In the film, James Mason plays Ulysses Diello (Cicero), the character based on Bazna, who worked for the Nazis in 1943–44 while he was employed as valet to the British ambassador to Turkey, Sir Hughe Montgomery Knatchbull-Hugessen. In need of an accomplice, he finds the \‘perfect foil\’ in the Countess Anna Staviska, still smarting at the appropriation of her Warsaw based assets by Field marshall Goering, a known connoisseur of fine arts and treasures. In desperate need of income, and moving regularly within diplomatic social circles, she offers her services to the Germans as a spy. Rebuffed, she cannot consider calling upon friends, for as she so succinctly puts it: ‘I have none that I want, and those who want to be, quite frankly, cannot afford it.’ A woman therefore, whose charms come clearly at a not inconsiderable price.

Photographing top-secret documents in return for appropriate remuneration, Diello seeks favours from the Countess, leaving his ill gotten gains with her for safekeeping in return for an appropriate fee, provided he be allowed to use her new villa as a meeting place for his transactions.
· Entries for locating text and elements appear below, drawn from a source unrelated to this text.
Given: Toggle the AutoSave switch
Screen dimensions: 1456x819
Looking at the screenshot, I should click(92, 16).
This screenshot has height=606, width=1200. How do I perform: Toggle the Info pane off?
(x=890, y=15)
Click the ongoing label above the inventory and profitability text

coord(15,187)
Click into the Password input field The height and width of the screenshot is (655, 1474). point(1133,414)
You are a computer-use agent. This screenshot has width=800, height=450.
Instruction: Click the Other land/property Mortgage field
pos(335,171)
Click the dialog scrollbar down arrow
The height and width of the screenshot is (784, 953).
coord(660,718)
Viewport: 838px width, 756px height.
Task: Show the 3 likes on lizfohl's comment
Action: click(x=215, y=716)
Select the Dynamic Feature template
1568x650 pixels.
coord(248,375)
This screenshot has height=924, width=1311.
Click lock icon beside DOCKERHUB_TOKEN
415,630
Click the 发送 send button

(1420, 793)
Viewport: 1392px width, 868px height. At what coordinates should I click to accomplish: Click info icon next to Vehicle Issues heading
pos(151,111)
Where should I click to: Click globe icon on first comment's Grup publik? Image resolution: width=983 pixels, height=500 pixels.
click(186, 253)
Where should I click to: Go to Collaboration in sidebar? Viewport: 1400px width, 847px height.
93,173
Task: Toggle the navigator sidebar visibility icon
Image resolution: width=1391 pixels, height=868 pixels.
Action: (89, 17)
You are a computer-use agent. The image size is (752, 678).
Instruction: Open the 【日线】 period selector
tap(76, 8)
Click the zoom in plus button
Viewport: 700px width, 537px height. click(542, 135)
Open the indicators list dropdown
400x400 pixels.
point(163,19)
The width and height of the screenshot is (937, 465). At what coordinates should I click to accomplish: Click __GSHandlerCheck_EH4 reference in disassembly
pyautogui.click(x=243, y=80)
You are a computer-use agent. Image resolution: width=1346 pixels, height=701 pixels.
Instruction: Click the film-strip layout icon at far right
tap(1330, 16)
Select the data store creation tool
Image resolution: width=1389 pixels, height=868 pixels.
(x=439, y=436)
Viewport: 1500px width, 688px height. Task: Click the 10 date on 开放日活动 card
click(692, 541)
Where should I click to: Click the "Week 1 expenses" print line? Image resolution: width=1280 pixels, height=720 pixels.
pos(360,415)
Aware of her past marital indiscretions, he tells her of his dream of living in South America together, whereupon she returns his impertinence with a facial slap; her undeniable interest in him surpassed only by her social standing. For now, she agrees only to the financial arrangement, Diello content to mark time.


Before long, Diello’s activities ensure the presence of both Colonel Von Richter and Travers, a British counter-intelligence man, in Ankara.

Realising he could soon be killed by one side or captured by the other, and seemingly thwarted in his South American dream by the deadliest of opponents, Diello secures a severance payment of £100,000 in return for details of the Allied Second Front.

His pension intact, our man repairs to Rio, before events take a decidedly unwelcome yet humorous turn; the delicious irony unlost on the emotionally jilted Diello.

Under construction

A touch of larceny (1959)

Sadly absent from terrestrial television screens for years, Mason is on top form as the smoothest of lotharios – all sublime good manners and rakish charm – doing battle with George Sanders as the pair vie for the hand of the lovely Vera Miles in this diverting tale of press intrusion and media manipulation.

As topical today as it obviously was back then, Mason’s a rather roguish Admiralty Commander who decides to fake his disappearance in order to drum up press speculation over his defection to the Russians. Intent on suing the national papers for defamation of character, the ensuing windfall will provide a solid financial base to support his marital intentions.

Subsequent plot twists threaten to derail his plan, yet Mason ultimately emerges with his credibility intact. Poor Sanders, hell bent on avaoiding scandal by association – his fiancee (Miles) being intimately privvy to Mason’s outlandish scheme – is pure righteousness and moral indignation yet ultimately self serving.

Directed by future Bond director Guy Hamilton, Mason was under consideration for the role of 007 and would have met with Fleming’s approval, but at 50 years of age when he made “A touch of larceny,” he would have been too old to commit to a future series. His loss would be Connery’s gain.

Recommended reading

James Mason - A personal Biography (Diana De Rosso) 1989

A truly engaging biography, that paints a vivid portrait of Mason the man, as well as a much revered actor. Ultimately, it’s a rewarding experience that leaves the reader with a well rounded impression of an essentially erudite and affable individual with few airs and graces. His aversion to personal confrontations may have cost him dearly – both emotionally and financially – but the last twenty years of his life were very happy and greatly deserved.

The author’s half sister Pamela was James Mason’s first wife, and Diana de Rosso enjoyed a close friendship with the actor throughout his life. Drawing on her own experience and interviews with those who knew him, including Alec Guinness, Margaret Lockwood, Deborah Kerr and many other actors, directors and writers, Diana de Rosso lets us into the real life of a truly great Englishman.